Rare Updraft Generated by Yosemite National Park, CA, Wildfire Caused Tree Branches to be Sucked Up Into the Sky and Hit Firefighting Aircraft

Firebrains | FireFire
A firefighting tanker airplane drops red retardant slurry on a wildfire to assist in putting the blaze out. | Photo by Ben Kuo on Unsplash

A “rare and dangerous” updraft from the Washburn Fire in Yosemite National Park last weekend had tree branches and other debris sucked high enough into the sky that they rained down on firefighting tanker airplanes dropping water on the blaze, according to an article shared by the San Francisco Chronicle.

Britt Coulson, a contractor with Coulson Aviation in British Columbia, told The Chronicle on Monday that twice over the weekend, pilots reported “stuff” falling from the sky as they flew over to drop water on the wildfire. In the first occurrence on Friday, an object actually hit the fuselage of a tanker. Then on Saturday, a large branch sailed over the top of another firefighting airplane, almost hitting it. Apparently, this happened because of convection, which in the case of a fire is caused when rising hot air is replaced by cooler air rushing in at ground level. The Chronicle reports that the force from this convection can be so great that it can literally carry debris from the ground up into the sky by means that can only be described as a “reverse tornado.”
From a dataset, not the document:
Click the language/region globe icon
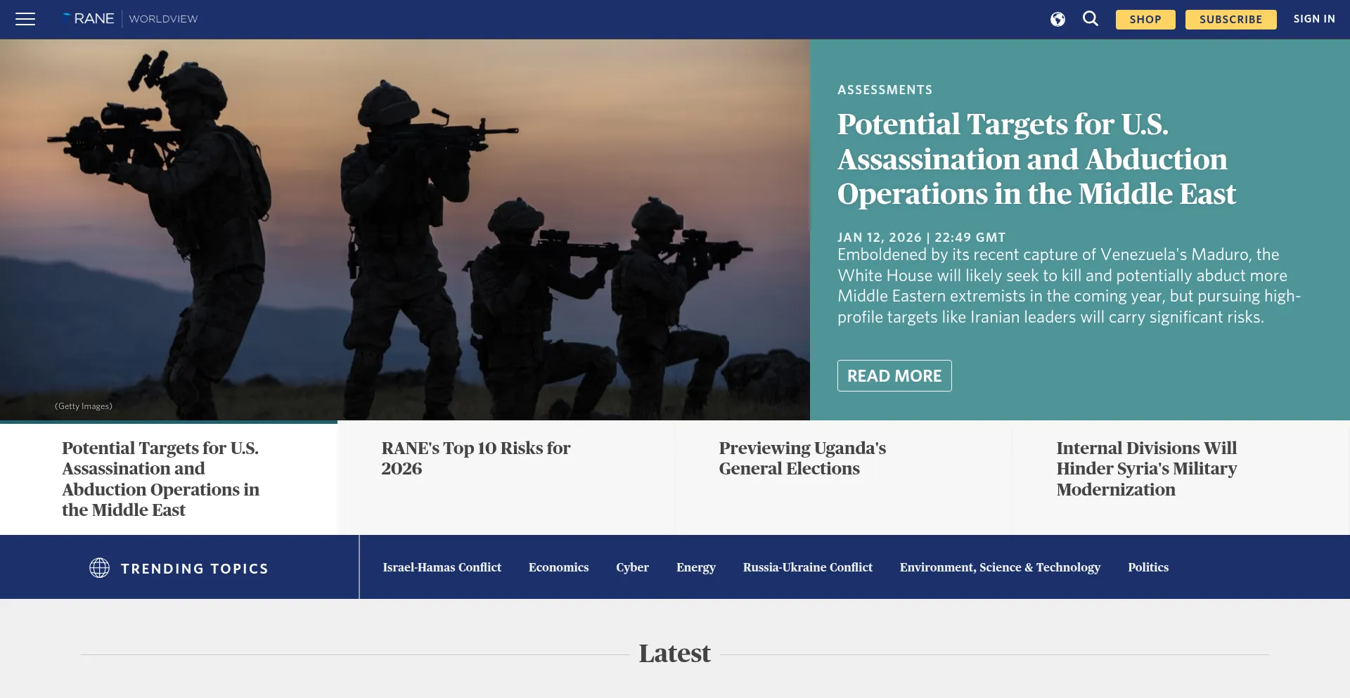 coord(1058,19)
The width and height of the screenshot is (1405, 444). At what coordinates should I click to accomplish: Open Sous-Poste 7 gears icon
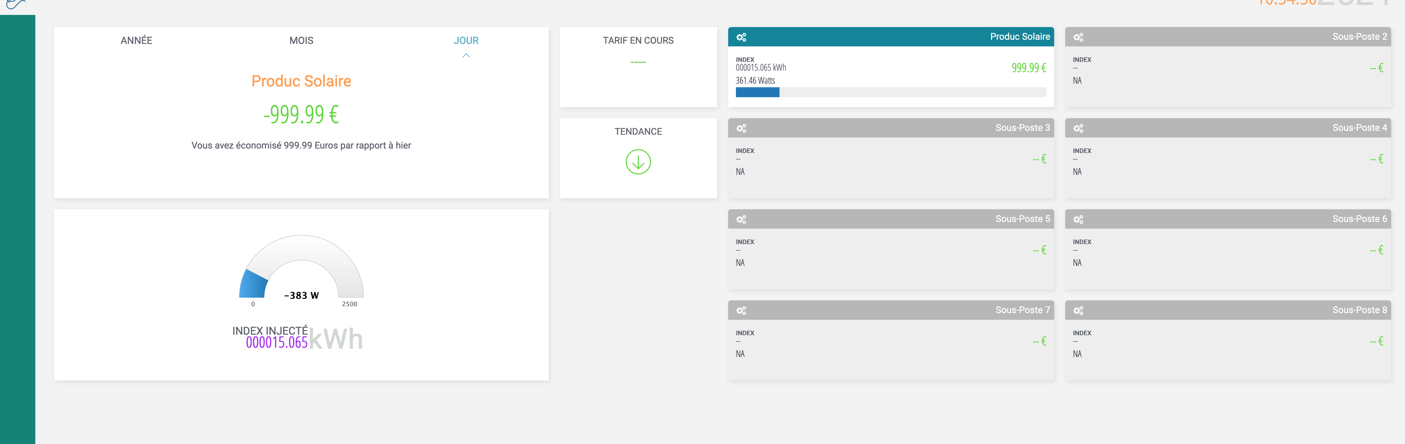741,310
This has happened before. During a wildfire in Southern California in 2003, the windshields on six air tankers were cracked from sheets of plywood that were reportedly flying at 1,500 feet because of the fire-generated convection, according to an article published in the journal Wildfire Today by writer Bill Gabbert. It’s not only those on the ground fighting the wildfire taking on all of the risk—it’s the pilots dropping water from above as well.